Aufgabenstellung »
Führe jede Zeile der folgenden Auflistung auf, in der die Zeichenfolge „page“ vorkommt. Achte dabei auf Groß- und Kleinschreibung.

Übungsmaterial »
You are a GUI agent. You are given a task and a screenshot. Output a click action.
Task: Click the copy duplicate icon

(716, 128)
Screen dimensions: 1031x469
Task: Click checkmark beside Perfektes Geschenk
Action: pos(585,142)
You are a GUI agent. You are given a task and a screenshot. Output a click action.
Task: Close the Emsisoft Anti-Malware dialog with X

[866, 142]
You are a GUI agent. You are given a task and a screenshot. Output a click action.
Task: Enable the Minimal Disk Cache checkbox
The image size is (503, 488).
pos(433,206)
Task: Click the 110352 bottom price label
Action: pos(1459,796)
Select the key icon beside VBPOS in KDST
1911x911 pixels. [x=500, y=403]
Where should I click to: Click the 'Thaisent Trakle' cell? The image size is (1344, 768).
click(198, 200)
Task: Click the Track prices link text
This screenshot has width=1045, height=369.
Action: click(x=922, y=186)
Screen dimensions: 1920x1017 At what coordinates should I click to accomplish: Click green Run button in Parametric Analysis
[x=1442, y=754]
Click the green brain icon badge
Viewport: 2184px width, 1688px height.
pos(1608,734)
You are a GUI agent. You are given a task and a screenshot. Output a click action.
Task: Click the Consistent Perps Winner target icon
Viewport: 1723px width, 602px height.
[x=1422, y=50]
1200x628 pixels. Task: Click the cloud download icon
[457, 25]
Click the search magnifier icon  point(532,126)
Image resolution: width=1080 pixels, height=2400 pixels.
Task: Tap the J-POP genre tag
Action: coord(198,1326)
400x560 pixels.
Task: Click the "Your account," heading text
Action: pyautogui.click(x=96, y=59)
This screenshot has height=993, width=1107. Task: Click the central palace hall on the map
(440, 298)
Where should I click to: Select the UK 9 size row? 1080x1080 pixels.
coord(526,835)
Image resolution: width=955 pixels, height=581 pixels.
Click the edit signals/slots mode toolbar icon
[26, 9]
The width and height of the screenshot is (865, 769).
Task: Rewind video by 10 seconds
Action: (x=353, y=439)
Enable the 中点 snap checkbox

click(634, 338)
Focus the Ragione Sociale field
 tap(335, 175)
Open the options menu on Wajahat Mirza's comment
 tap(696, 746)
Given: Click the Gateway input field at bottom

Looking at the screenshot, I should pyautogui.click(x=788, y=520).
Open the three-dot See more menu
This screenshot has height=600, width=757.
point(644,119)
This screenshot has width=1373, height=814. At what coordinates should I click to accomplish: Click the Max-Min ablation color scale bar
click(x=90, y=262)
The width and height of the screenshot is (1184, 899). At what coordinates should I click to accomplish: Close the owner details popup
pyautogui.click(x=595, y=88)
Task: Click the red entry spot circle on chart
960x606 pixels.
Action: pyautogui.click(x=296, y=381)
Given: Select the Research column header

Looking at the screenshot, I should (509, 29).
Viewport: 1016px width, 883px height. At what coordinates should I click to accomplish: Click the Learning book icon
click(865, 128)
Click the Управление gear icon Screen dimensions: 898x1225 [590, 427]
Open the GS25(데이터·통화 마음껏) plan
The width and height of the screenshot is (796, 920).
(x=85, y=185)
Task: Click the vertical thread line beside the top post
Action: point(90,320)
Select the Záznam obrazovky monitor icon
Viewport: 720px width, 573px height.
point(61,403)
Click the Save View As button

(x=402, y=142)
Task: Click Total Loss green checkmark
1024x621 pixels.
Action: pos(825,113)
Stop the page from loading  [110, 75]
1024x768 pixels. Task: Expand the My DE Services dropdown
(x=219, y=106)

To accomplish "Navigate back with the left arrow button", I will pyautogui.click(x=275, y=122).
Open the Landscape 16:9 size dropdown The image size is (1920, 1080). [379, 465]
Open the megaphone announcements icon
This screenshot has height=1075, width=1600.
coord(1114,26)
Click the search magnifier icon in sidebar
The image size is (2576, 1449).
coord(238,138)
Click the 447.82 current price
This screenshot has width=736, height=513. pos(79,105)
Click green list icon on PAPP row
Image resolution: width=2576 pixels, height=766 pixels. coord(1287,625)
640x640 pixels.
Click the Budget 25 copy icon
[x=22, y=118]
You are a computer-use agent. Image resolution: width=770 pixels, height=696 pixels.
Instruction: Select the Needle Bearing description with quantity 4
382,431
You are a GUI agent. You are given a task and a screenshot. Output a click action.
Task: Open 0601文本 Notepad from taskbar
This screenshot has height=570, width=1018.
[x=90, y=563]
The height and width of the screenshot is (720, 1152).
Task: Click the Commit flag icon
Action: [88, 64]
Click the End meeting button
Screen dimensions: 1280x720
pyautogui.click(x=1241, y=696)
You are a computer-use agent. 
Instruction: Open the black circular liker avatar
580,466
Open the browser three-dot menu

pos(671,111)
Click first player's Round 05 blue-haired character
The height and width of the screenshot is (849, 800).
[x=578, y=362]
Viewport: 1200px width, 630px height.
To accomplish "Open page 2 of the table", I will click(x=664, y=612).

Ergebnis »
Stop the page from loading  [110, 75]
To accomplish "Open page 2 of the table", I will click(x=664, y=612).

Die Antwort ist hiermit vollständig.